(Collected data)
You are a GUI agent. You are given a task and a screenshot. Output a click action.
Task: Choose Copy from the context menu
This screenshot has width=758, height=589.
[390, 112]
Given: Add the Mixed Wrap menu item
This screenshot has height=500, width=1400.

---

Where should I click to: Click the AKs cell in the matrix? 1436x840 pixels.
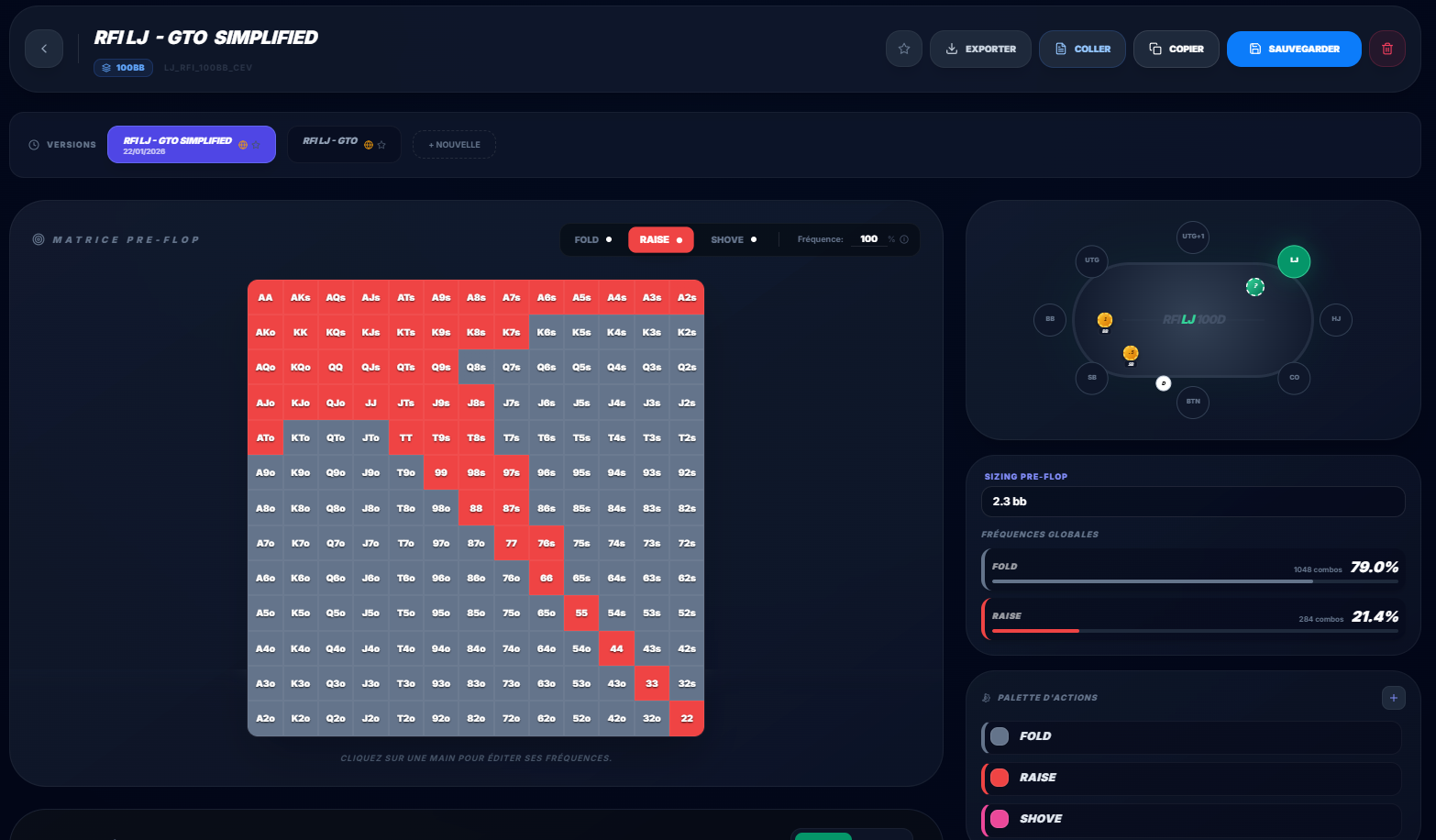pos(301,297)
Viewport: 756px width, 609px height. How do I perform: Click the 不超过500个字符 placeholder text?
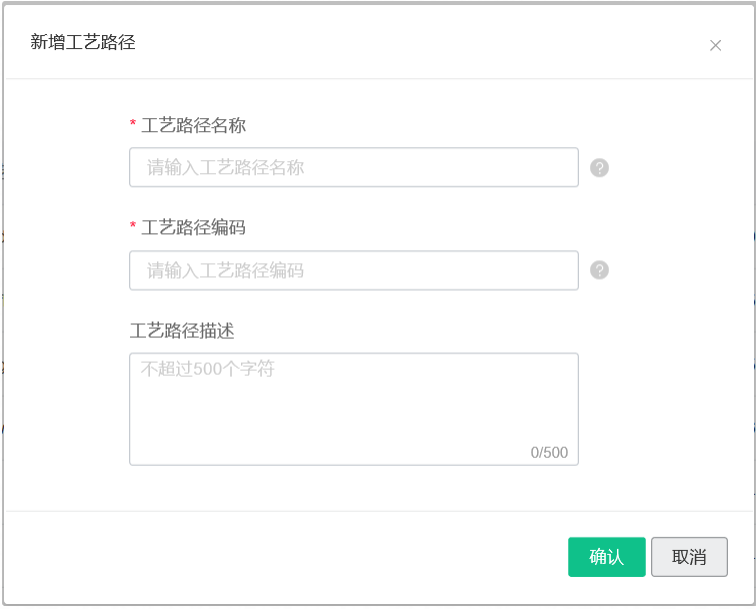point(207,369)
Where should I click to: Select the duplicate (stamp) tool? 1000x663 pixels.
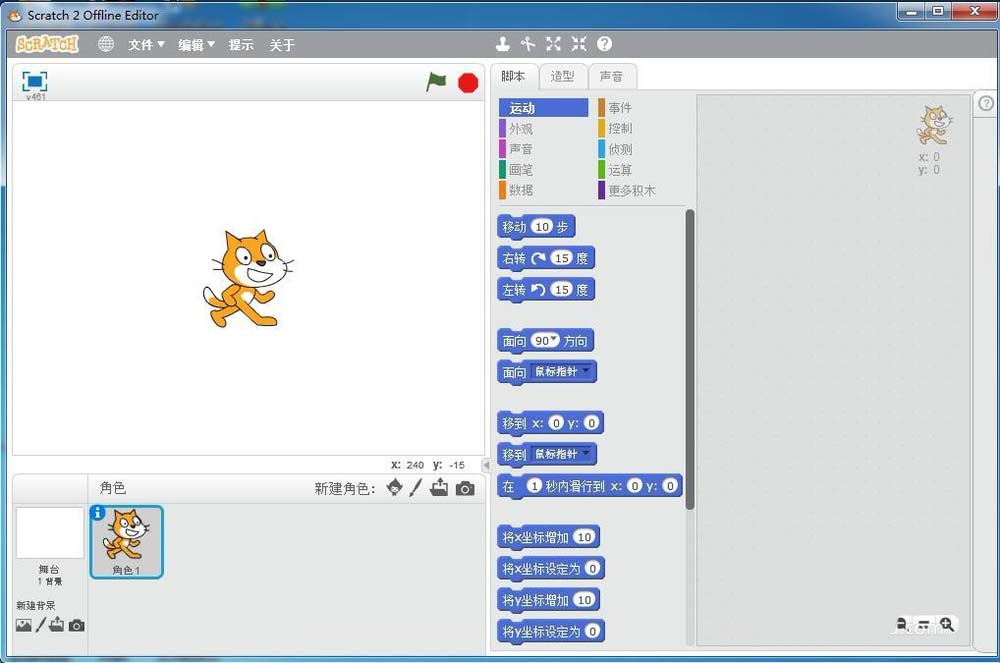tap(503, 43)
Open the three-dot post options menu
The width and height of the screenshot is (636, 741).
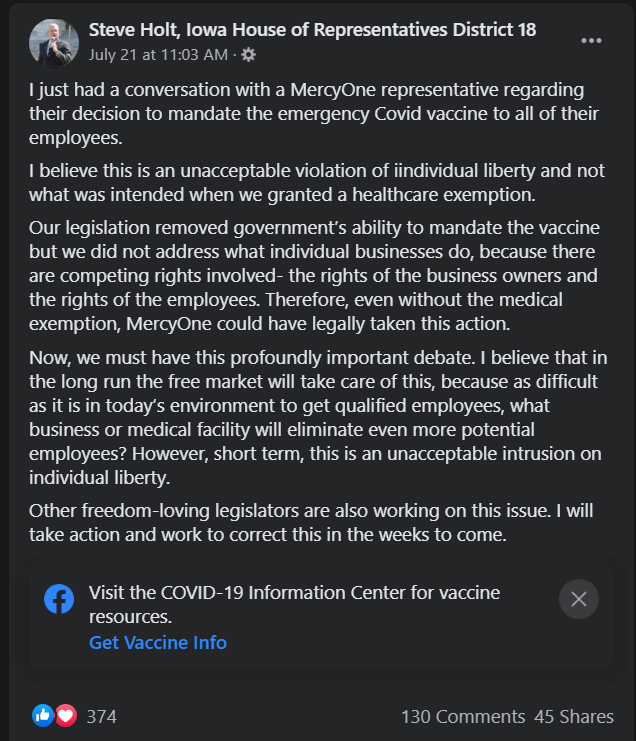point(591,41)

Activity
Tally the lines of the data that contain the string "menu" and report the total alone.

Exercise response
3